## TRECHO FORNECIDO

Até porque “Thousand Yard Stare” foi um disco composto quando o artista de Gorey, na Irlanda, se separou e descobriu que iria ser pai. Imagina o choque e o misto de sentimentos. Na verdade, são nestes momentos que o senso de composição pode fluir melhor ainda, o que notamos no disco.
O álbum foi gravado em um estúdio improvisado na casa de Conor, durante o lockdown da pandemia de covid-19. Todo o processo de concepção, gravação, enfim, de produção em geral de “Thousand Yard Stare” durou alguns anos, e contou com a participação dos familiares do artista, incluindo seu filho em diferentes períodos. Logo estamos diante de uma obra muito pessoal.
De qualquer forma, o irlandês faz uma abordagem onde o álbum não soe tão intimista e possa servir para o lado externo. Talvez pela sua abrangência e variação, já que não estamos diante algo que está disposto a rótulos, definitivamente. São 11 faixas onde o ouvinte irá encontrar vários elementos, do acústico, passando pelo plugado e sintetizados, com diversos climas e sabores, além de cores, por mais obscuras que elas possam parecer.
A faixa de abertura, “Slowly, I Return”, traz mais de cem amigos e familiares de Conor, que contribuíram através de mensagens de voz no WhatsApp. Servindo como uma gigante introdução de mais de quatro minutos, a faixa já nos apresenta o ar misterioso que permeia o álbum.
“Thousand Yard Stare” chega para unir o passado e o presente, com um trabalho vocal primoroso, aumentando a emoção do qual somos premiados já na faixa de abertura. Progressiva, a faixa conta com uma melodia emocionante. Os teclados e a percussão tribal são os grandes diferenciais.

## AMOSTRA DOS DADOS
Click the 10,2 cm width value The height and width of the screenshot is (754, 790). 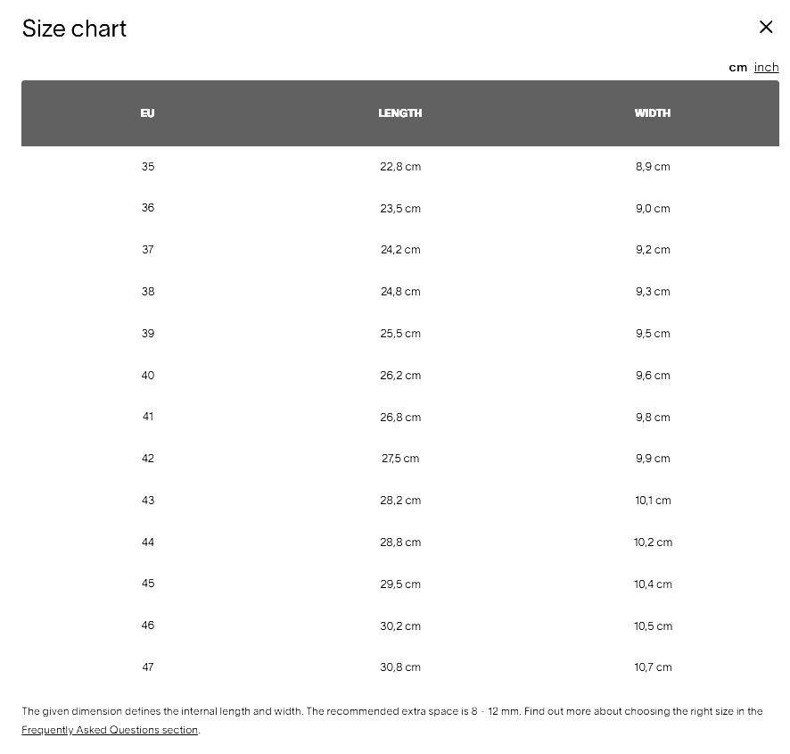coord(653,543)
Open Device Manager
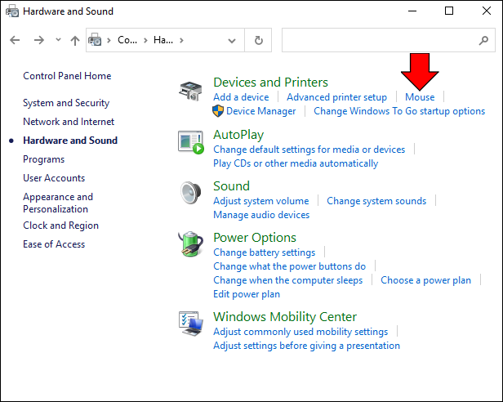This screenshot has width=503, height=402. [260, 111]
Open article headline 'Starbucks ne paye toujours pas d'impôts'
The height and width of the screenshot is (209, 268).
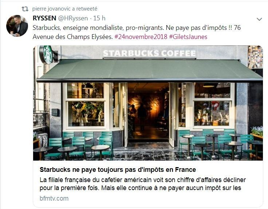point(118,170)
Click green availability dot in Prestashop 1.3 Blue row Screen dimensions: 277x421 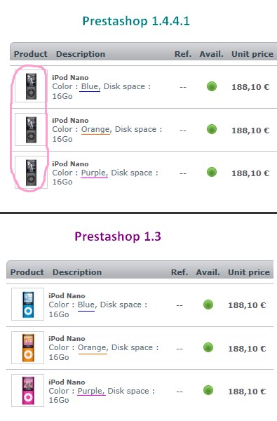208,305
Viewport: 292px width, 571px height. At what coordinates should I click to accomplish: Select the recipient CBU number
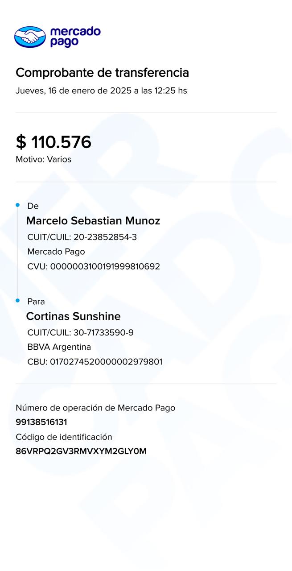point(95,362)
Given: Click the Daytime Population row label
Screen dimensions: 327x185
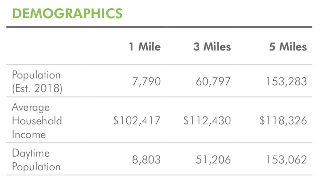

---

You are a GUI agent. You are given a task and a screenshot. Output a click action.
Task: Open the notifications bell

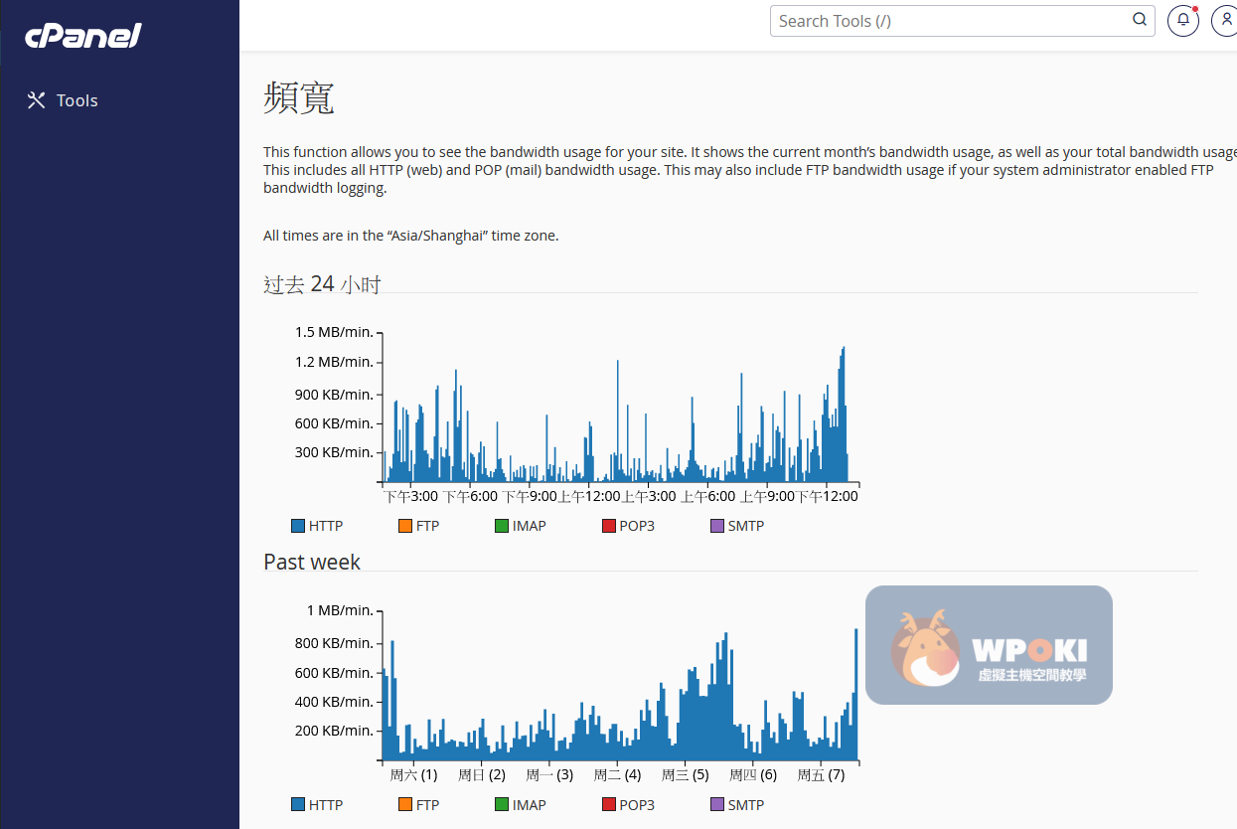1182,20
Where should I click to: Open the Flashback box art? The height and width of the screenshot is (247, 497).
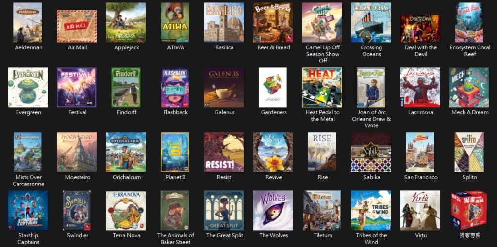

* * *

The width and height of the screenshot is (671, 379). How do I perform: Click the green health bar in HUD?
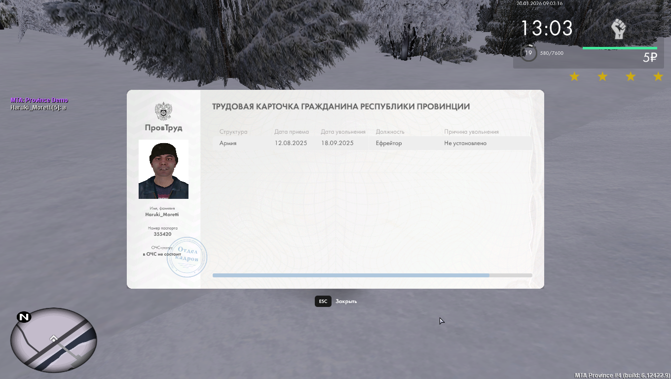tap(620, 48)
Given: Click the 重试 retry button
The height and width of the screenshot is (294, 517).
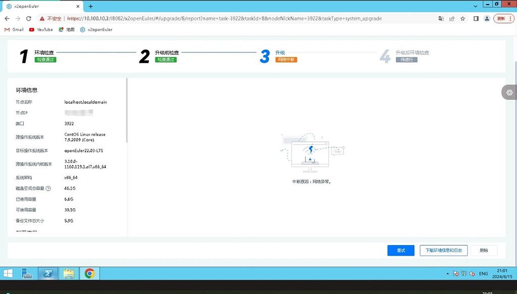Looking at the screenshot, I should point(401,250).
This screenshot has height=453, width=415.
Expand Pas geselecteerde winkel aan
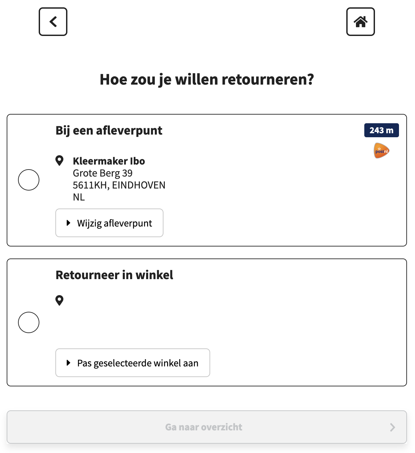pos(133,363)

## PERGUNTAS
A. Diga se cada afirmação abaixo está de acordo com o texto sobre o álbum “Thousand Yard Stare”, respondendo sim ou não e citando literalmente as palavras do texto que decidem a questão: (i) O álbum foi gravado em um estúdio profissional. (ii) O disco reúne 11 faixas. (iii) A faixa de abertura dura menos de dois minutos.
B. Prolongue o texto sobre o álbum “Thousand Yard Stare”, começando logo após a última frase apresentada.

## RESPOSTAS POR TAREFA
A.
(i) Não: “O álbum foi gravado em um estúdio improvisado na casa de Conor”.
(ii) Sim: “São 11 faixas”.
(iii) Não: “Servindo como uma gigante introdução de mais de quatro minutos”.

B.
Já “Lost Honeybee” mostra Conor se enveredando para um folk tradicional, onde um dedilhado marcante de violão, já em seu início, nos faz imergir ainda mais no disco. Mais simplista, a faixa traz arranjos mais objetivos e uma interpretação dramática. Na sequência “Dogs of War” mantém a essência folk, mas ganha uma percussão mais sucinta, que dá um ritmo dinâmico, com uma interpretação menos melodramática.
Praticamente chegando à metade do disco, “Getaway” e seu piano moderno de abertura mergulham o ouvinte num conceito onde o pop se entrelaça com o erudito. Também emotiva (como todo o disco), a canção se destaca pelo seu trabalho vocal e uma intensidade maior em sua execução.
Já “From The Ashes” é praticamente uma peça instrumental. Apesar de conter vocais, eles aparecem como um auxílio para uma música com ênfase no piano e teclado, com uma forte aura de trilha sonora de cinema. Com sua introdução encantadora, “Tinder Sticks” chega e consegue colocar um ar ainda mais sentimental e se destacar, o que é algo magistral para um trabalho tão cheio de sentimentos como é “Thousand Yard Stare”. O folk moderno tem arranjos espetaculares, apesar de sua veia simplista.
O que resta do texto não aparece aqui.